JOB: Carry on the passage about the migration pipeline, starting right after its last line.

TEXT BLOCK:

Migration::empty serves as the zero element when building migrations programmatically. It’s primarily useful in test scaffolding or when constructing migrations from combinators where the initial state has no mappings.

9.1 The migration pipeline

The full pipeline follows five stages:

sequenceDiagram
    participant User
    participant Mig as Migration
    participant Exist as check_existence
    participant Comp as compile()
    participant CM as CompiledMigration
    participant Lift as lift_wtype / lift_functor

    User->>Mig: define vertex_map, edge_map, ...
    Mig->>Exist: check_existence(protocol, src, tgt, mig, registry)
    Exist-->>Mig: ExistenceReport { valid, errors }
    Mig->>Comp: compile(src, tgt, migration)
    Comp-->>CM: CompiledMigration
    CM->>Lift: lift_wtype(instance, compiled) or lift_functor(...)

GIVEN MATERIAL:
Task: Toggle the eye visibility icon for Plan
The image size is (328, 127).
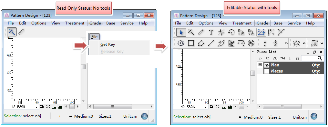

TASK ANSWER:
    Lift-->>User: transformed instance

  1. Existence checking (check_existence): validates that the migration is well-formed with respect to the protocol’s theories.
  2. Compilation (compile): pre-computes surviving sets, remapping tables, and resolvers for fast per-record application.
  3. Lifting (lift_wtype, lift_functor): applies the compiled migration to concrete tree or table instances.
  4. Composition (compose): chains two sequential migrations into a single equivalent migration.
  5. Inversion (invert): constructs the inverse migration when the original is bijective.

Stages 1 through 3 form the critical path for applying a single migration. Stages 4 and 5 are used when managing sequences of migrations or implementing rollback capabilities.

9.2 Theory-derived existence checking

The existence checker inspects the protocol’s schema and instance theory sorts at runtime to determine which checks apply. The validation rules are derived from the theory’s structure, so adding a new protocol with novel theory composition requires no code changes to panproto-mig.1

9.2.1 ExistenceReport and check_existence

/// Result of existence checking.
#[derive(Debug, serde::Serialize, serde::Deserialize)]
pub struct ExistenceReport {
    /// Whether all conditions are satisfied.
    pub valid: bool,
    /// Individual errors (empty when `valid` is true).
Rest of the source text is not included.